P-Substituent effects on the redox chemistry of the diaryltriazenido-bridged dirhodium complexes [Rh2(CO)4−n(PPh3)n(μ-p-XC6H4NNNC6H4X′-p)2] (n = 0–2)

Abstract

The complexes [Rh2(CO)4(μ-p-XC6H4NNNC6H4X′-p)2] (X = X′ = H, Me, Et, OMe, CN, F, Cl or Br; X = H, X′ = OMe or NO2) were prepared in a two-step reaction involving the cleavage of [{Rh(μ-Cl)(CO)2}2] with the diaryltriazene p-XC6H4NNNHC6H4X′-p followed by the deprotonation of the resulting mononuclear triazene complex [RhCl(CO)2{N(C6H4X-p)NNHC6H4X′-p}] with NEt3. Yields of the dimeric products were maximised by carefully controlling the reaction time for each step.
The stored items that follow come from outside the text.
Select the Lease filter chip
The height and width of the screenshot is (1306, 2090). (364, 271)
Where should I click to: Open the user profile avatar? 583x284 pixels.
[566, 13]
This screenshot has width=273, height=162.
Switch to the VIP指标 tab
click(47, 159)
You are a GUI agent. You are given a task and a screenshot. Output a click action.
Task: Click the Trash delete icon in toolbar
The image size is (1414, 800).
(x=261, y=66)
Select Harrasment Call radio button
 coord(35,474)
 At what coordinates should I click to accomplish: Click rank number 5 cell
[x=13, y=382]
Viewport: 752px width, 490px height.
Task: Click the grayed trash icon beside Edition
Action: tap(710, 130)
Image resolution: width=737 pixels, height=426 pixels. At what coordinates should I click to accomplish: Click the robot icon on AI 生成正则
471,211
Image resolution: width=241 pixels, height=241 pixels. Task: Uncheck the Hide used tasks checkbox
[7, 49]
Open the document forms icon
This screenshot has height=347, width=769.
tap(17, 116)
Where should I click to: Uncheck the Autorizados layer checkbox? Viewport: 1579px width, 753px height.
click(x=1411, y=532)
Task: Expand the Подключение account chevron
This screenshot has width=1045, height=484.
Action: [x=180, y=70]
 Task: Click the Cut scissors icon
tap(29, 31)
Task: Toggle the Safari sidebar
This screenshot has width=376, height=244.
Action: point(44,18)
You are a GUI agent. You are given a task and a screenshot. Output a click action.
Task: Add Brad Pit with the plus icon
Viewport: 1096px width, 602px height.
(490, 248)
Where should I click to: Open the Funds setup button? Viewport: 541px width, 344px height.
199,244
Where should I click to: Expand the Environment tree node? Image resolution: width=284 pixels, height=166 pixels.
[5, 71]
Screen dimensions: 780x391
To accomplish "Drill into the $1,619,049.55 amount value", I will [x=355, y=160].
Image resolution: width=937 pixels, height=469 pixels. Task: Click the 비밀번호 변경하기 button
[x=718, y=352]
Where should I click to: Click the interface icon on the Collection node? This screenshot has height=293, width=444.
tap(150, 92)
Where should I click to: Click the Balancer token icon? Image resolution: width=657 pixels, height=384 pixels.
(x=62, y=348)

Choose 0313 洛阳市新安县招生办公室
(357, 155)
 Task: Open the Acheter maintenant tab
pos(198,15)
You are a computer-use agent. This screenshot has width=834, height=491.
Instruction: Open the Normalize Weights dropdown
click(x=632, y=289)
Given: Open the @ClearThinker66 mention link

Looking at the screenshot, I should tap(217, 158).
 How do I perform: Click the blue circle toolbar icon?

Reaction of the tetracarbonyls with PPh3 gave the mono- and di-substituted species [Rh2(CO)4−n(PPh3)n(μ-p-XC6H4NNNC6H4X′-p)2] (n = 1 or 2), the reaction times again depending on the substituents X and X′. Each binuclear complex undergoes at least one reversible one-electron oxidation reaction at a platinum electrode in CH2Cl2. In some cases, e.g. X = X′ = OMe, as many as three oxidation waves are observed; for X = H, X′ = NO2, n = 1 or 2, well-defined reduction waves are apparent. The oxidation potential depends on the extent of carbonyl substitution (for each incremental increase in n the potential is decreased by ca. 300 mV) and on the triazenide ligand substituent such that E°′ for the first oxidation wave can be varied systematically over a range of 800 mV. There is a linear relationship between E°′ for the first oxidation step and the Hammett parameter σp but a poorer correlation for the second oxidation process.